The input -
++++++++++++++++++++
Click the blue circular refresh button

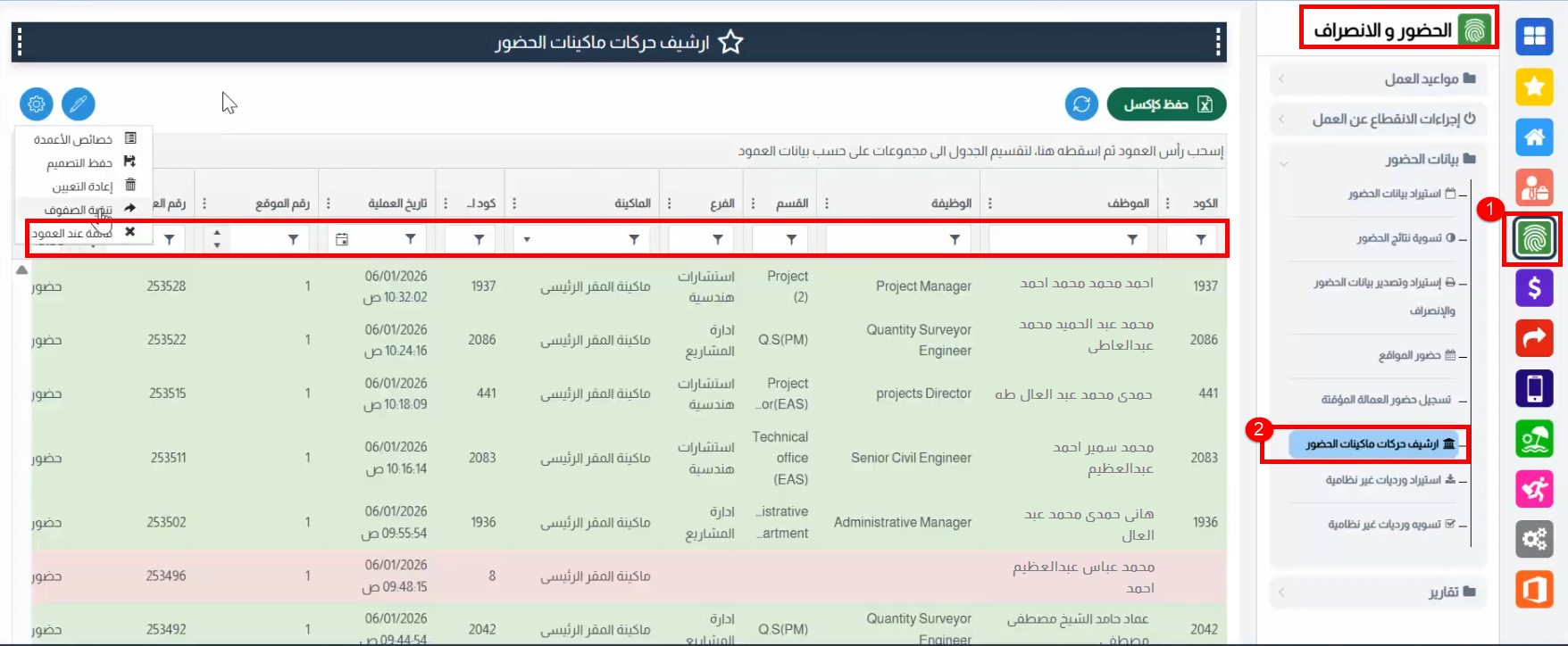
++++++++++++++++++++
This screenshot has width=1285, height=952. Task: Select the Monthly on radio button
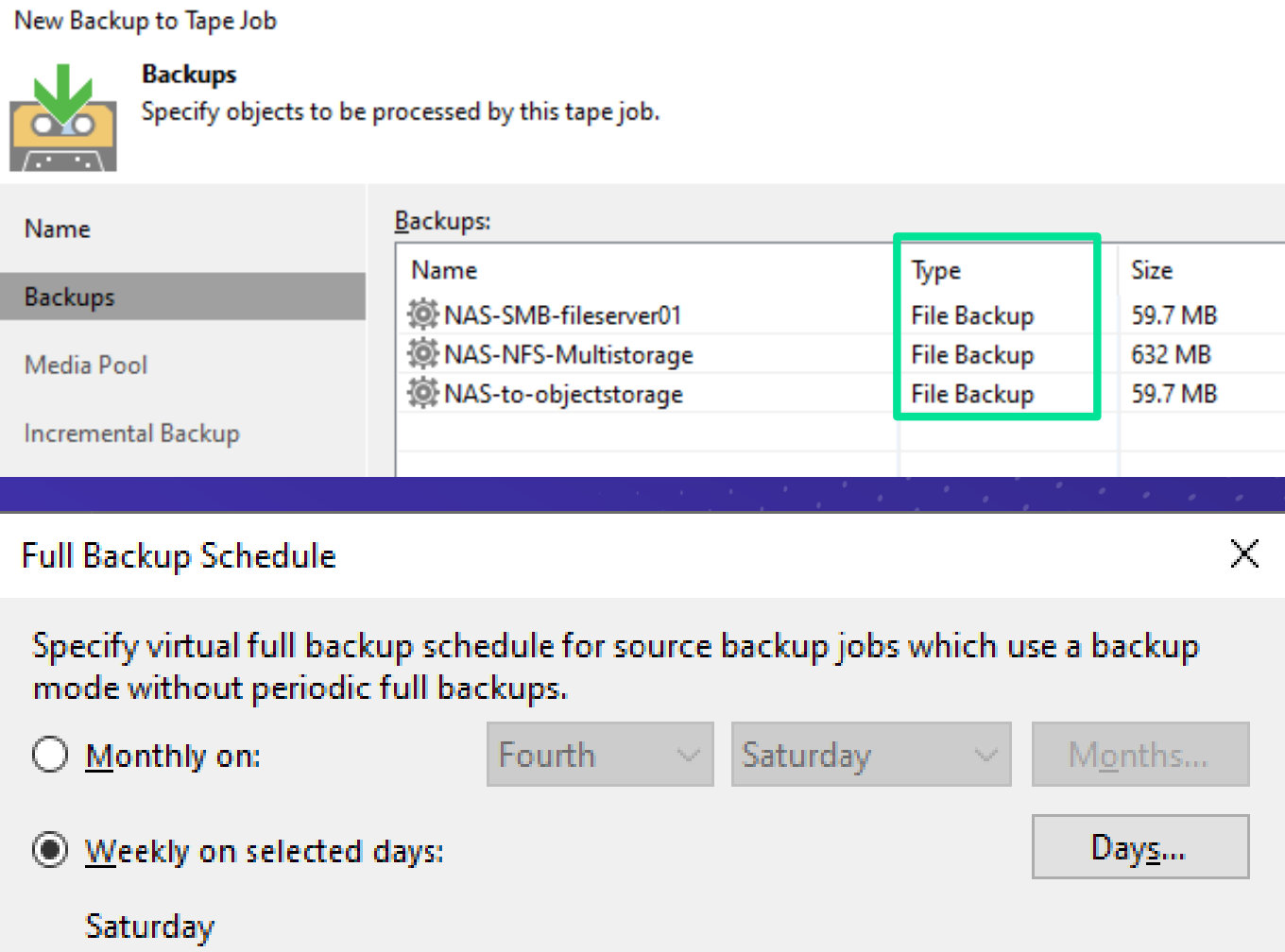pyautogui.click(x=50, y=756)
++++++++++++++++++++
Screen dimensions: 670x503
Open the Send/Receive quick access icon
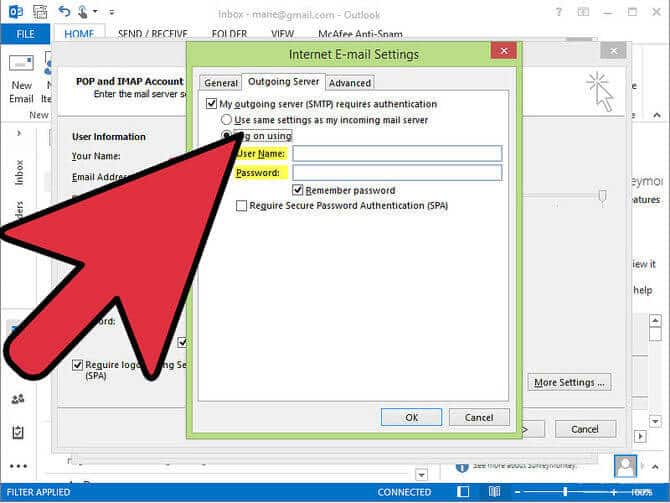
++++++++++++++++++++
What is required - For this task, write out exactly the lines of the entries above, starting at the line with "Screen dimensions: 670x503" and ending at the line with "Open the Send/Receive quick access icon", both included, and no others.

Output -
Screen dimensions: 670x503
Open the Send/Receive quick access icon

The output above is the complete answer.